Rules about formatting within scripts and similar stuff.
Please have a look at the C/C++ coding guidelines and apply them when they make sense.
Some more or less strict rules:
Try to have a good readable text flow. Lines with very different length are a pain.
Avoid lines longer than ~ 100 characters unless there is no other choice.
Think about a comparison of the new and the old version of a test script within a graphical diff tool.
Having the difference frequent at the end of long lines is very uncomfortable.
mysqltest only accepts comment lines starting with '#'.
Use spaces, not tabs.
Lines must have no trailing spaces.
Write SQL statements in the style of the MySQL Reference Manual
SQL keywords and reserved words: uppercase
Identifiers (table names, column names, etc.): lowercase
Ignore this guideline if your intent is to check the processing of mixed lettercases ;-)
Please follow this guideline for new tests.
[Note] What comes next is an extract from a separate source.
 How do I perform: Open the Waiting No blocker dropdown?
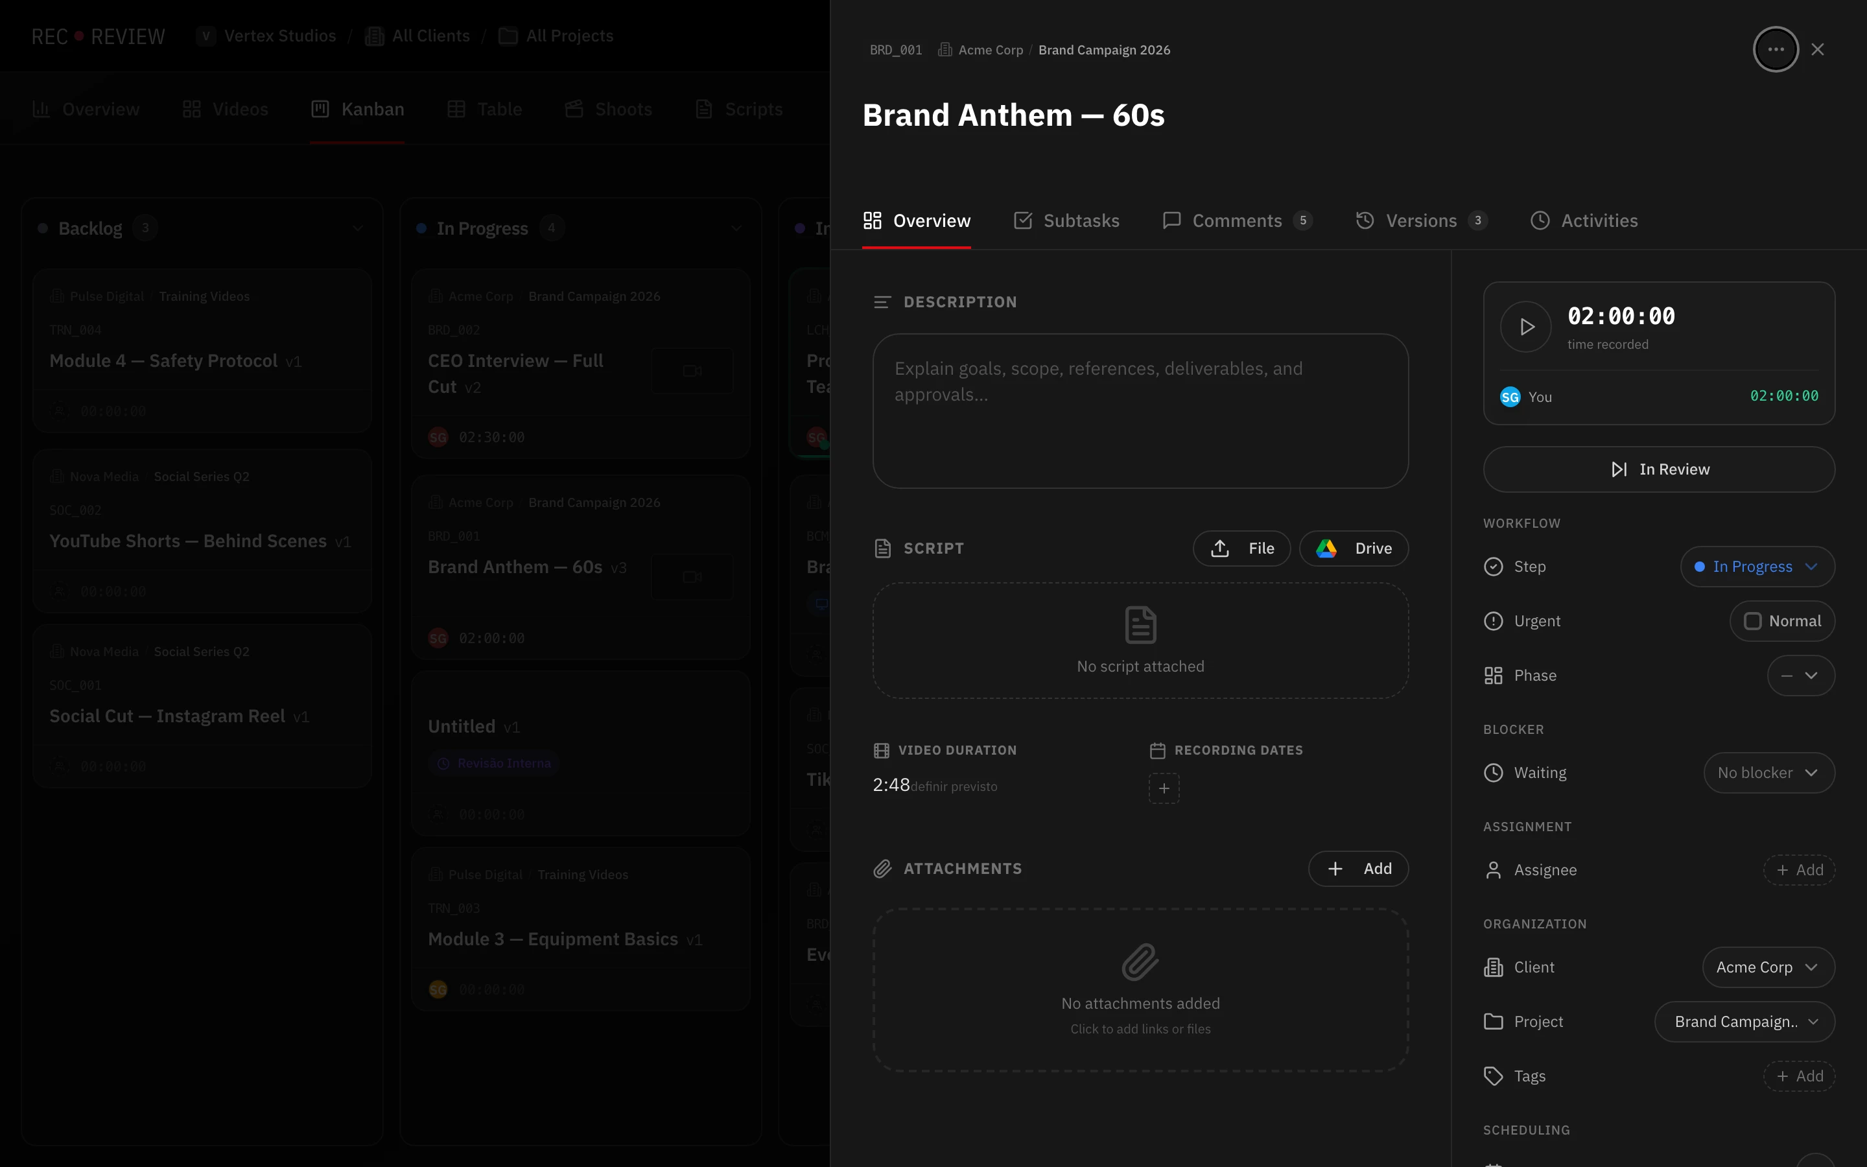1767,773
Rewriting existing tests to use better formatting is good, but can be tedious - a rule of thumb: don't rewrite unless you intend to touch the entire subtest (not the entire .test file, but the statements that make up a complete testing 'unit')
If an SQL statement is long, add line breaks to reformat it and make it easier to read.
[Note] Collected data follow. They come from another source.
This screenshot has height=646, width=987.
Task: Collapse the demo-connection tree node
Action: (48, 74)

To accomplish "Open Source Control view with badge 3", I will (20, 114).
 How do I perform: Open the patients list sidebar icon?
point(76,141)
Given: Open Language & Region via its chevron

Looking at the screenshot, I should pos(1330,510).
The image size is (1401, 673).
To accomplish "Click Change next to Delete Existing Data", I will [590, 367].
SELECT f1 AS "my_column", f10 ....
FROM mysqltest1.t5
WHERE (f2 BETWEEN 17 AND 25 OR f2 = 61)
AND f3 IN (SELECT ....
FROM mysqltest1.t4
WHERE .....)
ORDER BY ...
except you intend to check the parser or the performance of the reader of the code ;-).
Unfortunate example:
select 1+1,1-1,1+1*2,8/5,8%5,mod(8,5),mod(8,5)|0,-(1+1)*-2;
Improved example:
SELECT 1 + 1, 1 - 1, 1 + 1 * 2, 8 / 5, 8 % 5,
MOD(8,5), MOD(8,5) | 0, -(1+1) * -2;
For each test or auxiliary script, create a header that contains the following information:
Purpose of the test or script
Corresponding WL task, if there is any
Creator of the test and date of creation
Author of last significant change + date of change + what was changed
Dates should be in ISO format (ISO 8601): YYYY-MM-DD
In case that the script assigns values to some variables and sources some master test script, please explain the purpose of these variables and why you use these values
Note: The header, like the rest of the test, should not mention confidential information. Remember, our tests are available publicly.
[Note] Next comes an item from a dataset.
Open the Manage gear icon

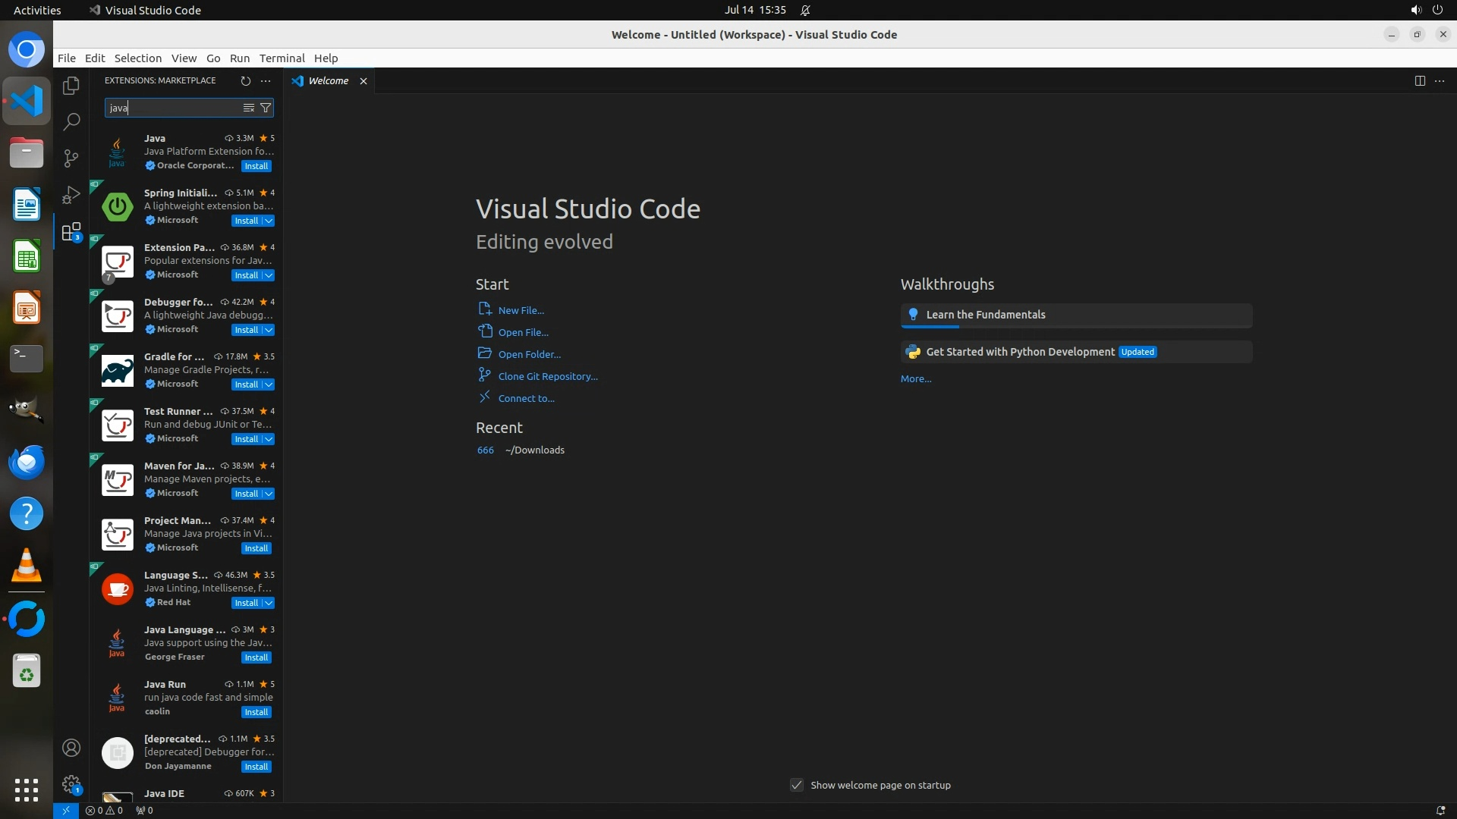(71, 784)
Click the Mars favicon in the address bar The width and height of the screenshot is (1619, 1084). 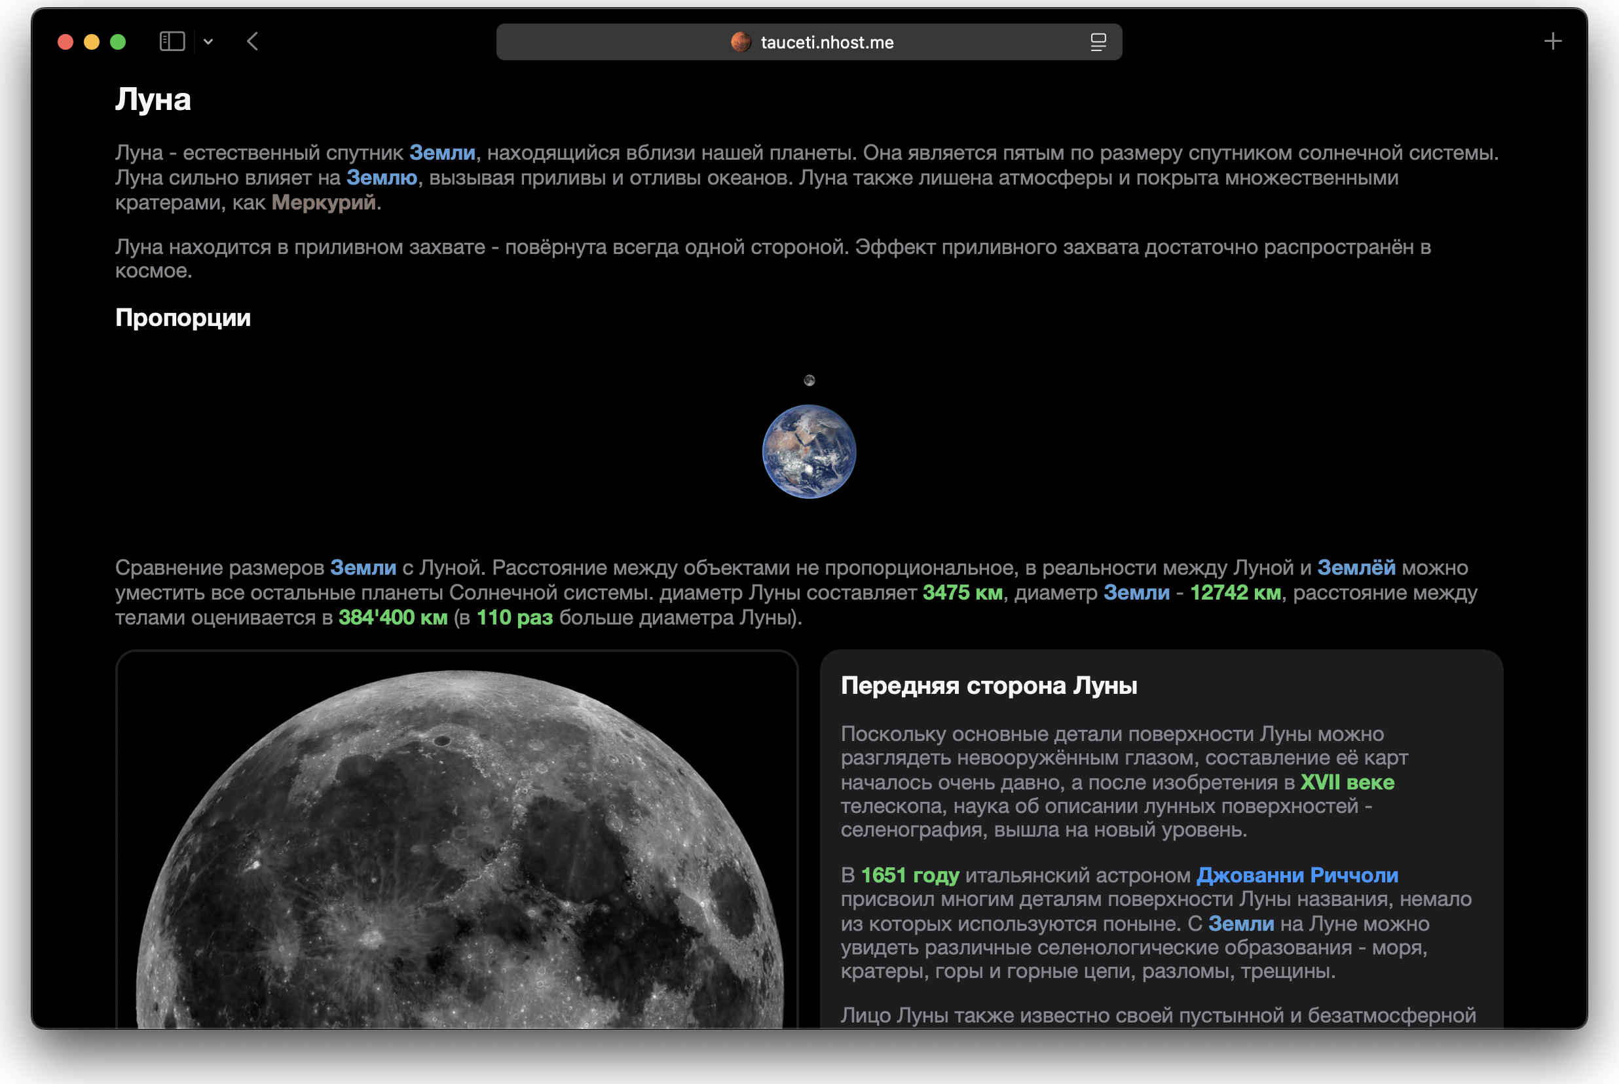point(741,42)
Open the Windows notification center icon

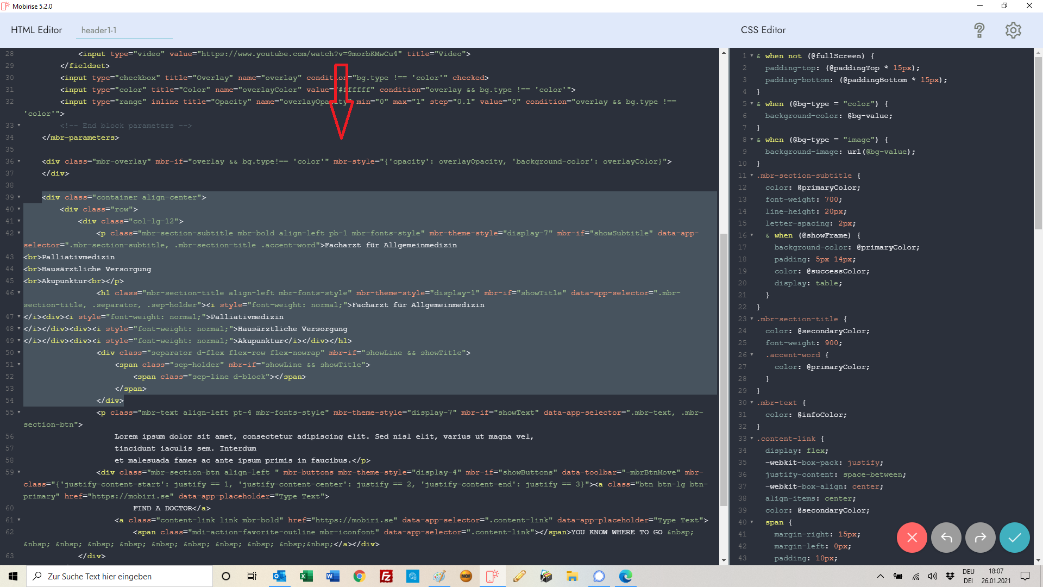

########### suite/funcs_1/t/processlist_val_no_prot.test ############# # # # Testing of values within INFORMATION_SCHEMA.PROCESSLIST # # # # The prepared statement variant of this test is # # suite/funcs_1/t/processlist_val_ps.test. # # # # There is important documentation within # # suite/funcs_1/datadict/processlist_val.inc # # # # # # Creation: # # 2007-08-09 mleich Implement this test as part of # # WL#3982 Test information_schema.processlist # # # ######################################################################
Please work 100% perfect when using boxes made of '#'. Such boxes "jump" into the eye of most readers. Bad example similar to what I found in some tests:
############################################### # # # Some text # # Some text # # # # Author : ..... # # # # Some text # # # ###############################################
Please note that this is caused by spaces, not tabs.